● SELECTED EXTRACT

We’ve all been hearing a lot about the fate of the internet lately.
Headlines about net neutrality, ISP monopolies, and internet “fast lanes” have been showing up everywhere across the internet, including on this site.
The news has centered on the policies, who’s responsible, what can be done to stop them, and what will happen to our experience of the internet if we don’t.
Let’s step back and focus on the bigger picture, for a moment. Let’s try to add some context to this conversation. So—net neutrality aside—why is broadband internet so important anyway? Why is it important that people have access to high-speed internet? What does fast internet service do for society?
There are dozens and dozens of answers to these questions, and the chances are high that many of them are related to things that you care deeply about. There’s no way to go over all of them in a single blog post, so let’s start with one today: education.
Technology and Education in History
Decades and decades ago, the Carnegie Corporation released a report on a brand new technology, called the television. In the report, the foundation said that TV could have a use in preschool education, intellectually stimulating young children through specific means of interaction.
While there were many, many people who doubted television’s ability to produce any meaningful benefit to society, others were undeterred in their search for revolutionary learning experiences with this amazing new technology. A couple of those believers were the creators of Sesame Street.
Sesame Street premiered in 1969 and, though they didn’t know it then, the show’s creators had managed to build something that would forever change the way we viewed both the educational capabilities of TV shows and our children’s relationship with television.
This capability of a new technology to alter society’s perception of education happens again and again. We saw it when there was a radio in every home. We saw it when computers went mainstream. We saw it when the internet grew into more than anyone could have imagined. We’re seeing it as broadband internet connects the world in new ways, faster and faster all the time.
So, there’s historical precedent for broadband to offer more useful functionality than is originally supposed. But what about actual evidence that it’s useful to society?
Broadband Internet Access and Education
In terms of education, the internet accomplished something that the television couldn’t: be a universal resource for delivering specific content on demand. Broadband internet accomplishes something that slower internet cannot: deliver instant access to any content for a large number of users.
Reports from the FCC, the Chamber of Commerce, and the Department of education have all concluded the same thing: broadband internet is an indispensable educational tool for people of all ages. Young students with access to broadband internet are far more likely to succeed; those without are “falling behind.”
The types of content that we deliver across broadband internet are far richer, more engaging, and more dynamic. Interactive web-based applications, streaming on-demand high quality videos, live video feeds through platforms like Skype, and course management systems are just some of the technologies enabled by broadband internet access.
Using these technologies and more, educators have already begun changing the way we think about the educational process and improving education for their students. One of the most notable new teaching methods is “blended learning.” Blended learning combines traditional classroom learning with learning outside of the classroom, using more targeted content specific for certain groups of students.
Through use of online materials such as educational videos and lectures and applications that engage the student directly, educators can extend their reach outside of the traditional confining area of the classroom. Teachers can even connect directly to students and parents via live video chat.

● DATA
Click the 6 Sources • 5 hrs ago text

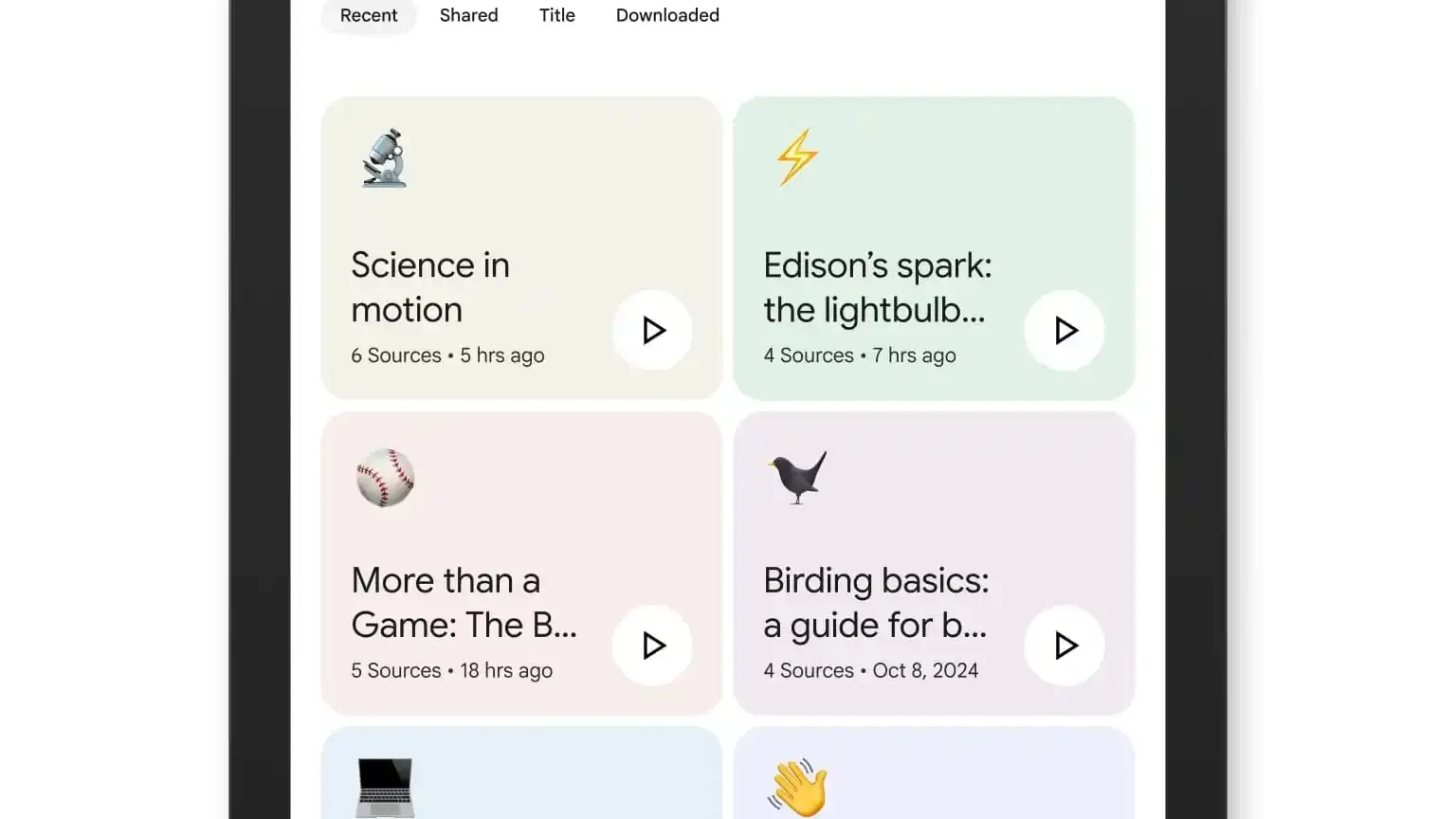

● TASKS FOR THIS EXERCISE
1/ In what year did Sesame Street premiere, according to the broadband article?
2/ Reproduce the passage of the broadband article starting at "Technology and Education" and ending at "relationship with television.".
3/ Take the broadband article further, writing on from its final sentence.
The material placed after the broadband article is separate from it.

● RESULTS FOR EACH TASK
1/ 1969

2/
Technology and Education in History
Decades and decades ago, the Carnegie Corporation released a report on a brand new technology, called the television. In the report, the foundation said that TV could have a use in preschool education, intellectually stimulating young children through specific means of interaction.
While there were many, many people who doubted television’s ability to produce any meaningful benefit to society, others were undeterred in their search for revolutionary learning experiences with this amazing new technology. A couple of those believers were the creators of Sesame Street.
Sesame Street premiered in 1969 and, though they didn’t know it then, the show’s creators had managed to build something that would forever change the way we viewed both the educational capabilities of TV shows and our children’s relationship with television.

3/
Such technologies can shape the way our educational experience works, changing techniques that we have long left unchanged. Educators can balance their time more dynamically, offering students “homework” that centers around online lectures while doing more assignments in the classroom, where students can get help right away.
Students can use “broadband-enabled tools” to collaborate on projects remotely, learn material using engaging tools like online applications, and acquire skills necessary to enter the technology-centered workforce of today’s world.
These are the main points that a report from the US Chamber of Commerce outlines for how broadband internet is benefitting education:
- Extending learning into the home;
- Supplementing traditional in-school education with targeted content tailored to the needs of children of a certain age or demographic group;
- The production and wide-scale dissemination of engaging and interactive educational content;
- Increased experimentation among educators regarding how to best use technology in the classroom and how to build upon the lessons being learned by students at home;
- The importance of leveraging technologies to aid in the development of critical skills before entrance into formal schooling; and
- The creation of a marketplace for educational technologies, which has spurred healthy competition and robust innovation
The Chamber of Commerce report says that the recent studies from the FCC and the Department of Education “positioned broadband as an essential component of 21st century learning.”
The FCC’s report states that broadband internet access “can be an important tool to help educators, parents and students meet major challenges in education. The country’s economic welfare and long-term success depend on improving learning for all students, and broadband-enabled solutions hold tremendous promise to help reverse patterns of low achievement.”
We’re unsure where all this is headed, and that’s okay
There are a huge number of ways for broadband internet to change our lives through education. We may not know exactly what type of educational techniques are best or what education as a whole will look like in a few decades, but we know that broadband access improves opportunities for better education across the board.
More information becomes available on the internet all the time through a variety of mediums. Accessing that information quickly and powerfully is something that broadband allows us to do. For example, Khan Academy is an online educational organization with the lofty goal of providing “free, world-class education for anyone, anywhere.” You can use powerful, dynamic, and free learning tools to learn about whatever subject you want.
Broadband’s ability to alter education isn’t limited to the K-12 students, either. The landscape of higher education is shifting as well, as many of the top universities in the nation have already uploaded nearly all of their course content online, including video lectures and learning tools.
You don’t even have to be a student to make use of all of this information. The only reason I was able to write this blog post was the fact that I was able to instantaneously download these 100+ page PDF reports from government websites.
As we bring broadband internet access to more people and increase the average speed of our internet connection, the opportunities for education grow. We don’t know what the future may hold, but it becomes clearer every day that broadband internet access will be a foundation upon which our educational system depends.
Students want to use technology. They like the benefits it imparts and feel at home with it, as they have grown up in a highly technological world. Technology is a part of all students’ lives and will continue to be so even more as time goes on.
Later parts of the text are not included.